Stored data entries:

○ ○ ○ ○

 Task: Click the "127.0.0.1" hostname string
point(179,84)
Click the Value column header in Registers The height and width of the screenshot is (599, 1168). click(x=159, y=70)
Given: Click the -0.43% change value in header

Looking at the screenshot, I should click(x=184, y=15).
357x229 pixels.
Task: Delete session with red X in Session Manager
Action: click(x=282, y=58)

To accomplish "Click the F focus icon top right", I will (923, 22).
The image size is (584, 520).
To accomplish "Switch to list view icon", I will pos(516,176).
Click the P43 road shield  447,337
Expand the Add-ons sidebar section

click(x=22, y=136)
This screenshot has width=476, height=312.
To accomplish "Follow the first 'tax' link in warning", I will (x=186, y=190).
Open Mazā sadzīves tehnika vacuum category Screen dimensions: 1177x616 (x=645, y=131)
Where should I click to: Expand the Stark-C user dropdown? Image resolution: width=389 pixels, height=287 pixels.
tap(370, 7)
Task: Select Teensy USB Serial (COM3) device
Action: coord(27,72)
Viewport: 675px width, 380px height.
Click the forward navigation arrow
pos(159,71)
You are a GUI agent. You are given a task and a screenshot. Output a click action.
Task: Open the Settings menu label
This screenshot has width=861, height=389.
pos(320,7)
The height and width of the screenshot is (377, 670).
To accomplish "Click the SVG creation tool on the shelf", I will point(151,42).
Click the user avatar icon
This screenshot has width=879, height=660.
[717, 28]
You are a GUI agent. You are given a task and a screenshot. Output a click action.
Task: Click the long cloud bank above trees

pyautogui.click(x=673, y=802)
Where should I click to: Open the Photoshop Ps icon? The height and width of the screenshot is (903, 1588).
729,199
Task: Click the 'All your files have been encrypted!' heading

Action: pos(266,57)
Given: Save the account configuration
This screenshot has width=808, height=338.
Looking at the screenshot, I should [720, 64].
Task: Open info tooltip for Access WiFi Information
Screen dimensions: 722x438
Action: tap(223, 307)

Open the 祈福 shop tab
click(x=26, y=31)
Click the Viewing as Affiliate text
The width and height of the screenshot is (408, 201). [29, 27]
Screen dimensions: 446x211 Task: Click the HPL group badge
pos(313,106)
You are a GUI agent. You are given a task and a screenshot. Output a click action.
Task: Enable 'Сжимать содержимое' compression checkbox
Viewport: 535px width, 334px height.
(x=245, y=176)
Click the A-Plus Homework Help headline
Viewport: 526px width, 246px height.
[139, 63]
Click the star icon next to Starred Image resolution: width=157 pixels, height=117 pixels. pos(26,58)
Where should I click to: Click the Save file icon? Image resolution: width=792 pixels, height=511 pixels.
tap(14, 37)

○ ○ ○ ○

YOUR GOAL: Copy down the entries exactly, leaving out no line.

ANSWER SPACE:
 Task: Click the "127.0.0.1" hostname string
point(179,84)
Click the Value column header in Registers The height and width of the screenshot is (599, 1168). click(x=159, y=70)
Given: Click the -0.43% change value in header

Looking at the screenshot, I should click(x=184, y=15).
357x229 pixels.
Task: Delete session with red X in Session Manager
Action: click(x=282, y=58)

To accomplish "Click the F focus icon top right", I will (923, 22).
The image size is (584, 520).
To accomplish "Switch to list view icon", I will pos(516,176).
Click the P43 road shield  447,337
Expand the Add-ons sidebar section

click(x=22, y=136)
This screenshot has width=476, height=312.
To accomplish "Follow the first 'tax' link in warning", I will (x=186, y=190).
Open Mazā sadzīves tehnika vacuum category Screen dimensions: 1177x616 (x=645, y=131)
Where should I click to: Expand the Stark-C user dropdown? Image resolution: width=389 pixels, height=287 pixels.
tap(370, 7)
Task: Select Teensy USB Serial (COM3) device
Action: coord(27,72)
Viewport: 675px width, 380px height.
Click the forward navigation arrow
pos(159,71)
You are a GUI agent. You are given a task and a screenshot. Output a click action.
Task: Open the Settings menu label
This screenshot has width=861, height=389.
pos(320,7)
The height and width of the screenshot is (377, 670).
To accomplish "Click the SVG creation tool on the shelf", I will point(151,42).
Click the user avatar icon
This screenshot has width=879, height=660.
[717, 28]
You are a GUI agent. You are given a task and a screenshot. Output a click action.
Task: Click the long cloud bank above trees

pyautogui.click(x=673, y=802)
Where should I click to: Open the Photoshop Ps icon? The height and width of the screenshot is (903, 1588).
729,199
Task: Click the 'All your files have been encrypted!' heading

Action: pos(266,57)
Given: Save the account configuration
This screenshot has width=808, height=338.
Looking at the screenshot, I should [720, 64].
Task: Open info tooltip for Access WiFi Information
Screen dimensions: 722x438
Action: tap(223, 307)

Open the 祈福 shop tab
click(x=26, y=31)
Click the Viewing as Affiliate text
The width and height of the screenshot is (408, 201). [29, 27]
Screen dimensions: 446x211 Task: Click the HPL group badge
pos(313,106)
You are a GUI agent. You are given a task and a screenshot. Output a click action.
Task: Enable 'Сжимать содержимое' compression checkbox
Viewport: 535px width, 334px height.
(x=245, y=176)
Click the A-Plus Homework Help headline
Viewport: 526px width, 246px height.
[139, 63]
Click the star icon next to Starred Image resolution: width=157 pixels, height=117 pixels. pos(26,58)
Where should I click to: Click the Save file icon? Image resolution: width=792 pixels, height=511 pixels.
tap(14, 37)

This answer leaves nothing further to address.